The Australian Banker’s Association (ABA) has lashed out at Australian Chamber of Commerce and Industry (ACCI) chief executive, Peter Anderson, following an article in which Anderson likened the major banks’ refusal to pass on interest rates in full to ‘highway robbery’.
Anderson made the statement in an opinion piece published by the Herald Sun late last week.
“The fine print of the February [RBA] decision lets us into an important trade secret. It tells us that lending risks for banks have narrowed and that funding conditions for financial institutions are more favourable…The unfavourable funding cost pressure that banks used as justification has eased. Keeping a portion of a customer’s interest rate cut on an on-going basis…is highway robbery.”
However, the ABA’s chief executive, Steven Münchenberg, says the piece demonstrates a ‘very poor grasp’ of business economics and monetary policy and that Anderson’s claims that banks’ funding costs have declined is ‘incorrect’.
“ACCI’s call is based on both false claims and a profound lack of understanding of how monetary policy works. This is very disappointing…As recently as last week, the RBA made it clear in its Statement on Monetary Policy that, relative to the cash rate, banks’ outstanding funding costs are estimated to have been broadly unchanged over the past three months.
Prior to that, he says the RBA was confirming that bank funding costs were elevated and not all of those higher costs had been passed on to customers.
“While we have seen some promising improvements in longer-term wholesale funding…that improvement in wholesale funding is having only minimal effect on banks’ overall funding costs.
Münchenberg says the ACCI has ‘consistently’ argued that banks should not pass on their higher funding costs to their customers and that the ABA would be ‘interested’ to know whether ACCI maintains this principle for all businesses – that they should absorb rather than pass on some of their higher input costs.
“ACCI has also shown a remarkable misunderstanding of how the RBA manages monetary policy.
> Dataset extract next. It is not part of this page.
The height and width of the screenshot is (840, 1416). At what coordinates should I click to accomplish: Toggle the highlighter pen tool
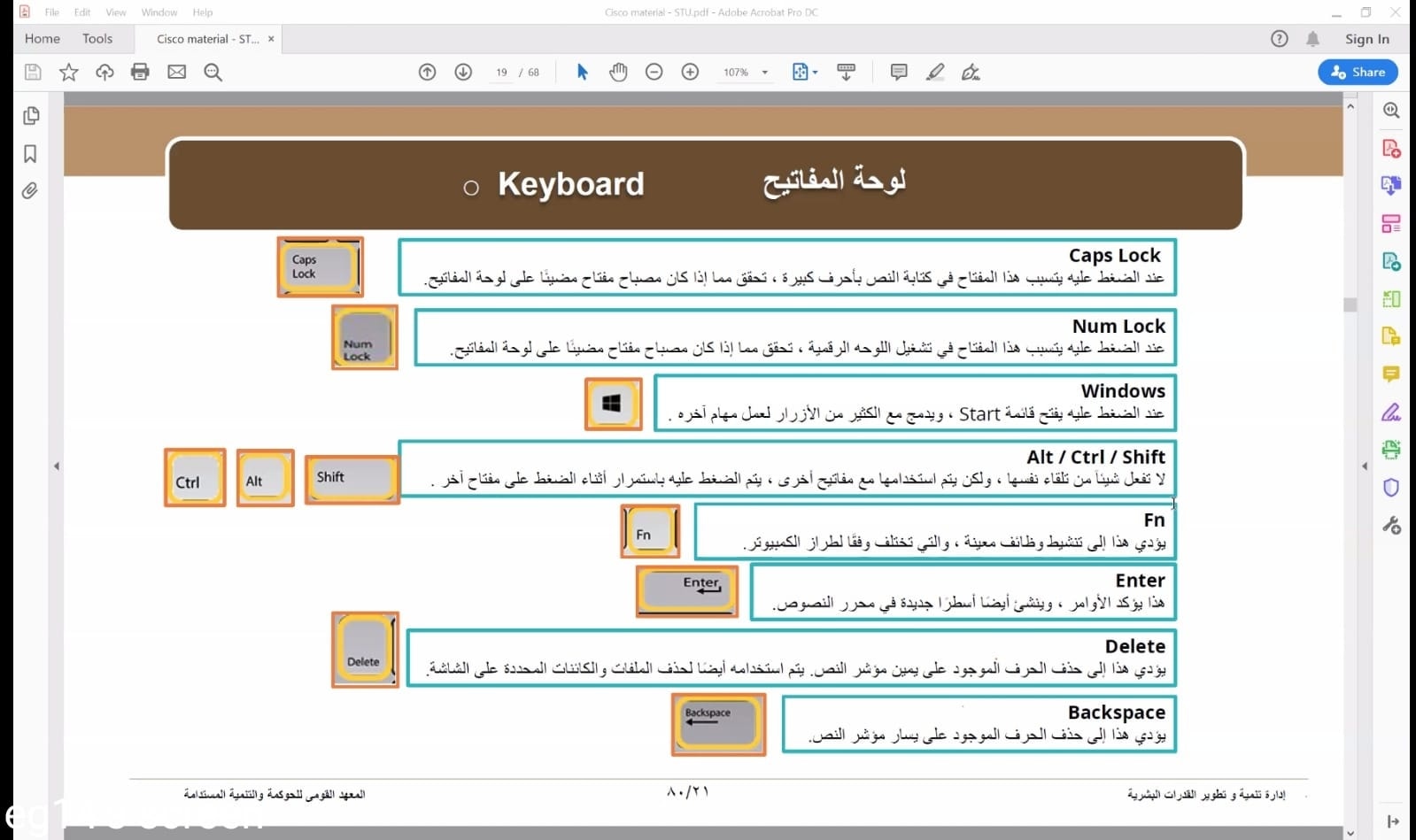935,73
The RBA is concerned with the level of interest rates in the market, that is, how much households and businesses actually pay. The RBA uses the cash rate to influence those market rates and seeks to strike the right balance between economic growth and the containment of inflation.”
He says the RBA is ‘broadly happy’ with where interest rates currently stand and that, if it had wanted to see lower retail rates, it would have cut the cash rate at its February 5 meeting.
“The flaw in ACCI’s call for interest rate cuts is that, even if banks cut rates, the RBA would merely move the cash rate up until retail interest rates were back to where they are today.”